About this exercise: Below are the entries. Transcribe exactly the lines from the one with "Task: Click the 울산71자2623_진입 legend marker" through the one with "Given: Click the Actividad bell icon", ends included, and leave out all others.

Dataset records:

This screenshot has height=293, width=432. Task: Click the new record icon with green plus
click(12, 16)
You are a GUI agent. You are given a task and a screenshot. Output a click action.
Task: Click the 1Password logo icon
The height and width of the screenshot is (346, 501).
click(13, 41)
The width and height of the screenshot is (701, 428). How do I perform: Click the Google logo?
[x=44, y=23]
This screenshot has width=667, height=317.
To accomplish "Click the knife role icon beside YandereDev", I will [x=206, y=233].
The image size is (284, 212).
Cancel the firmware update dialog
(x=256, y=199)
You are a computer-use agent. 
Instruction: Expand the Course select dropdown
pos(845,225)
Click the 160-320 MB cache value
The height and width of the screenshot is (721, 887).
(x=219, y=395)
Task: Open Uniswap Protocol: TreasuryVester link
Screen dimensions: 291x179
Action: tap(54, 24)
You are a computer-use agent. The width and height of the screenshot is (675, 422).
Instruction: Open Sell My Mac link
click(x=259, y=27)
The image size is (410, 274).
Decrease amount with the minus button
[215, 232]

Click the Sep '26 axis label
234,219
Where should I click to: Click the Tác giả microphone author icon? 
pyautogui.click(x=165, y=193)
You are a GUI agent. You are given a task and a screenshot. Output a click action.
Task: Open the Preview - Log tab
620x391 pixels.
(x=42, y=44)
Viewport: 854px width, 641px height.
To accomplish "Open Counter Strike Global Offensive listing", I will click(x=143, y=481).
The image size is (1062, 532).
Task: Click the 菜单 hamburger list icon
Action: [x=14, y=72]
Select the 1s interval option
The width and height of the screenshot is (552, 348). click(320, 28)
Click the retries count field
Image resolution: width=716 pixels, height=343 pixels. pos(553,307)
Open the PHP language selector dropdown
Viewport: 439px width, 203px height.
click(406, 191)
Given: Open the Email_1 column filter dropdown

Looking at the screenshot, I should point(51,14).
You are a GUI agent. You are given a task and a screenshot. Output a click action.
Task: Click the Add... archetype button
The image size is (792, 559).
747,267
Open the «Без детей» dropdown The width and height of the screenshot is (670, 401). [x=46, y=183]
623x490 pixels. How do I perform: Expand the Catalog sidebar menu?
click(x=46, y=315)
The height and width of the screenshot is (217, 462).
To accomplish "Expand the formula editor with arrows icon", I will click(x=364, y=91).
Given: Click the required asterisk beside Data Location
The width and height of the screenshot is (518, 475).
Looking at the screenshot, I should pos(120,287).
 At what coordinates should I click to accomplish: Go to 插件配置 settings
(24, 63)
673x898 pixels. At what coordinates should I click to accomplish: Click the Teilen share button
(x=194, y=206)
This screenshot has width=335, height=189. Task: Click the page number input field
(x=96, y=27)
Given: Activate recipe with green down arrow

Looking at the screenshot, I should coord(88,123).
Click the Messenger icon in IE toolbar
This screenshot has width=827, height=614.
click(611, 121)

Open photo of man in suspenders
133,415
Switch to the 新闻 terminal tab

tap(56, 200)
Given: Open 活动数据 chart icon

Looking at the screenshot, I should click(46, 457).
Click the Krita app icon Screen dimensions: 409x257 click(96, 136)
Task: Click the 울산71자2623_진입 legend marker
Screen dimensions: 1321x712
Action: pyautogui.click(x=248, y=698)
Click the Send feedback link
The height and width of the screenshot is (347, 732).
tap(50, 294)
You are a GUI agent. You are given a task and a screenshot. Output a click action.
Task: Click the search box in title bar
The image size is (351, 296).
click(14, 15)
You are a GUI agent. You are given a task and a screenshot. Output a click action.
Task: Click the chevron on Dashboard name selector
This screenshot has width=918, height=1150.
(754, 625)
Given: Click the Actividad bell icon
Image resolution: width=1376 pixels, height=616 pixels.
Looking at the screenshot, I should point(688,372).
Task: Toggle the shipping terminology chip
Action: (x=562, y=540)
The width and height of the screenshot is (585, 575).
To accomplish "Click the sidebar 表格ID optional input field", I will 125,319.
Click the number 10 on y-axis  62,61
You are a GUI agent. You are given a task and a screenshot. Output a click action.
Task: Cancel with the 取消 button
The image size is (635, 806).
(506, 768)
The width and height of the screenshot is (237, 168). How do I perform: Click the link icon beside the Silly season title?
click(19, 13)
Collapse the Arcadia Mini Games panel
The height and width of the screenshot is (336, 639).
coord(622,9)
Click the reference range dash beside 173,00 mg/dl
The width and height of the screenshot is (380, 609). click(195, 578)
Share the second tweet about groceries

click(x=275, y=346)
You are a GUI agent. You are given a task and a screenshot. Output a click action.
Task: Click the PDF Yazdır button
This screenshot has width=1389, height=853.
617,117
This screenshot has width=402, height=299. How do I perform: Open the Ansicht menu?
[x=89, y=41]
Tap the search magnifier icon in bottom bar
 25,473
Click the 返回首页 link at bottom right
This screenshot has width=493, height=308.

Written response:
Task: Click the 울산71자2623_진입 legend marker
Screen dimensions: 1321x712
Action: pyautogui.click(x=248, y=698)
Click the Send feedback link
The height and width of the screenshot is (347, 732).
tap(50, 294)
You are a GUI agent. You are given a task and a screenshot. Output a click action.
Task: Click the search box in title bar
The image size is (351, 296).
click(14, 15)
You are a GUI agent. You are given a task and a screenshot. Output a click action.
Task: Click the chevron on Dashboard name selector
This screenshot has width=918, height=1150.
(754, 625)
Given: Click the Actividad bell icon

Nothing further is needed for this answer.